_Quoted passage_:
Part of the magic of Satyajit Ray’s productions was in the sense of an extended family that cast and crew were drawn into, often necessitated by the microscopic budgets they worked within. It led to lifelong friendships and creative collaborations, with the possibility of learning on the job, and often discovering hidden talents. The best known among the many hangers-on is undoubtedly Kamu Mukherjee, who joined Ray’s team as a gaffer, impressed everyone on set with his myriad talents at entertaining with tricks and treats, and ended up playing some of the most memorable comic and villainous roles in Ray’s films—from the advertising professional trying to hustle his wife in Nayak, to the “globe-trotting” kidnapper Mandar Bose in Sonar Kella and the drunk knife-thrower in Joy Baba Felunath. What a magical time it must have been—those Sundays at the Ray home on Bishop Lefroy Road, with actor Soumitra Chatterjee, art director Bansi Chandragupta, still photographer Nemai Ghosh and many others discussing Ray’s next project over lunch prepared by his wife Bijoya.

_Set exercise 1_: In the passage about Satyajit Ray's film family, what job did Kamu Mukherjee hold when he joined Ray's team?
_Set exercise 2_: Go on with the passage about Satyajit Ray's film family, starting right after its last sentence.

_Data lines_:
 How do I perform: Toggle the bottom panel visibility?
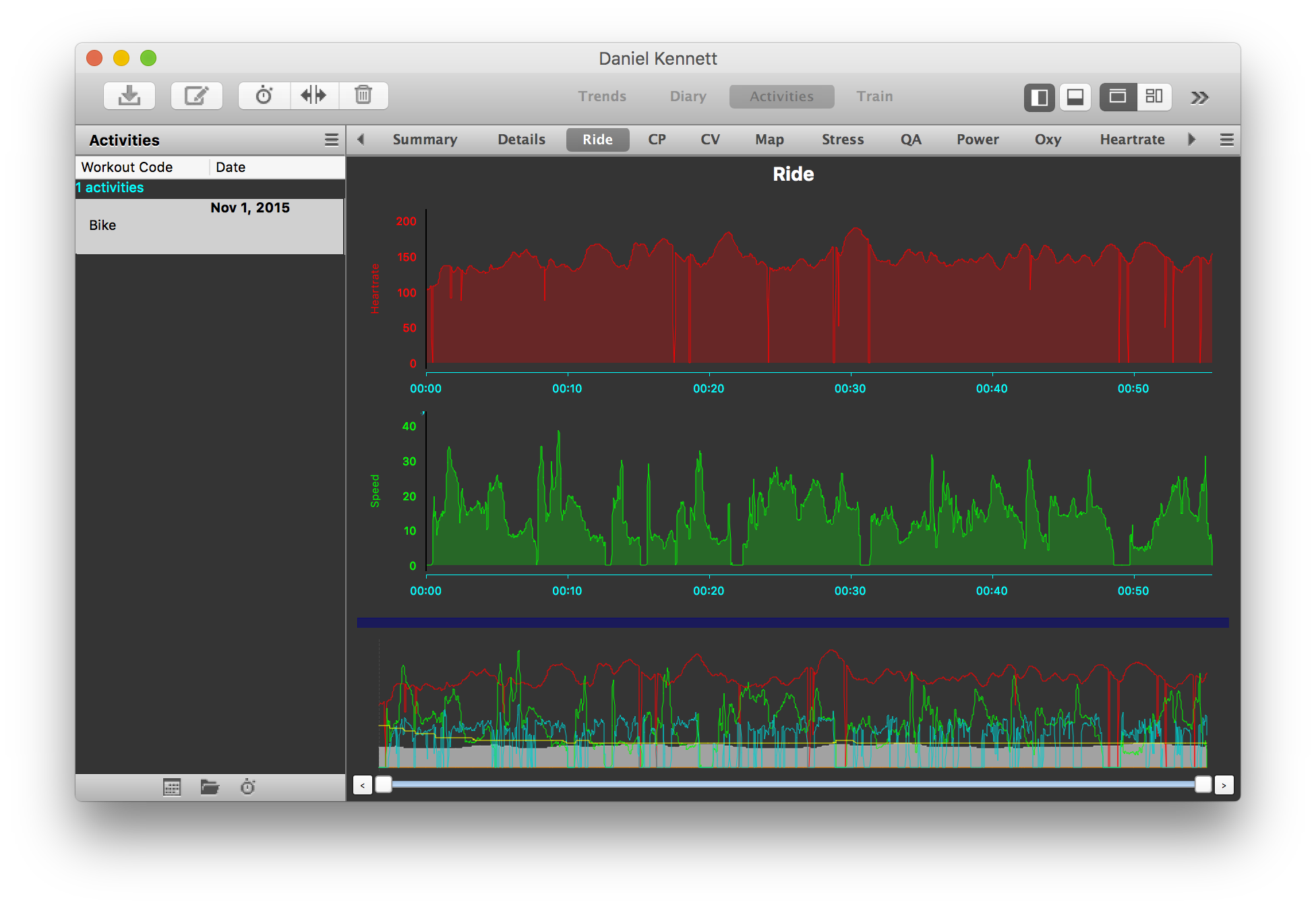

_Reply 1_: He joined as a gaffer.

_Reply 2_:
Cinematography
Subrata Mitra, Soumendu Roy, Barun Raha
Sometime in 1951, a 30-year-old graphic designer with deep interest in world cinema met a 20-year-old production assistant with a cheap still camera slung around his neck on the sets of Jean Renoir’s The River, somewhere along the Hooghly near Calcutta. It led to one of world cinema’s most fabled partnerships and put newly independent India on the global cinema map. Cineaste Satyajit Ray had, by then, founded Calcutta Film Society with his friends, and begun to form distinctive ideas about film-making, which included preparing the storyboard for a film based on a book he had illustrated for his one-time employer, Signet Press. In Subrata Mitra, he found a kindred soul, whose aesthetic choices in still photography matched his own disdain for what passed as cinematography in the Indian film industry. By 1952, armed with a hand-cranked Bolex 16 mm film camera and about 10 minutes of film stock that Ray had arranged by pawning his gramophone records and his wife’s jewellery, they arrived in Boral, a sleepy village on Calcutta’s outskirts, to begin shooting for Pather Panchali. The footage became a showreel that helped Ray raise funds for the film, which was eventually finished in 1954 and went on to win the Best Human Document at Cannes in 1956.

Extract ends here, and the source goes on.